Indonesia’s occupation & repression must end
London, UK – 25 August 2020
Peter Tatchell writes:
In one of the most shameful decisions in its history, the United Nations in 1969 sanctioned the Indonesian annexation of West Papua, the western half of New Guinea, against the wishes of 80 percent of the indigenous people who wanted independence.
The former Dutch colony was handed to Indonesia in 1963. The decolonisation agreement stipulated that the West Papuans should allowed to vote on whether they wanted incorporation into Indonesia or independence. Jakarta never honoured the agreement. Instead of a national referendum, in 1969 it hand-picked around 1,000 West Papuan “representatives” to vote on behalf of the population at large. Bamboozled, threatened and bribed, they voted to be part of Indonesia. To its eternal shame, the UN accepted this phoney plebiscite.
Six decades later, the West Papuans are still suffering under the yoke of Indonesian annexation. Despite the end of decades of military-backed dictatorship in Jakarta, the supposedly democratic government of Indonesia continues the same old policy of colonial-style subjugation.
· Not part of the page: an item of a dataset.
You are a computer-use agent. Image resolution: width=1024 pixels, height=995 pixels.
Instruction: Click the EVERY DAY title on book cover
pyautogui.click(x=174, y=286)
Unlike the Indonesians, who are Asian, West Papuans are ethnically black Melanesians, like the people of Papua New Guinea and Fiji. Indonesia’s racism against the West Papuans is far worse the Israeli racism towards the Palestinians.
Jakarta is hell-bent on destroying the West Papuans, culturally and, if necessary, physically. Over 100,000 indigenous people have been killed (one-tenth of the entire population at the time of annexation).
The actual number of West Papuan murdered, starved to death and killed by diseases related to the occupation is impossible to put an exact figure on. Some estimates suggest that it could be closer to 500,000 and amount to a ‘slow genocide.’
At the time of independence in the 1970’s, the population of neighbouring Papua New Guinea was about 1 million, the same as West Papua at the same time. Now the PNG population is 5.2 million but there are only 1.5 million indigenous West Papuans. How do you explain the difference, if not as a result of a policy of violence, neglect and exploitation?
In 1977, while I was trekking in the eastern highlands of Papua New Guinea, word spread of the presence of a “white man” wandering in the mountains. Through some local villagers that I befriended, a note was delivered to my campsite in the middle of the night. It read: “Dear Mr Tatchell, Please help us. We are refuges from the killings in West Papua.” I was instructed to meet them two days later at a distant village church. There I interviewed massacre survivors. They told me of eye-witnessing Indonesian soldiers burning whole villages and executing all the men folk. Others told me of family members being locked in metal crates and being dumped in the sea to drown.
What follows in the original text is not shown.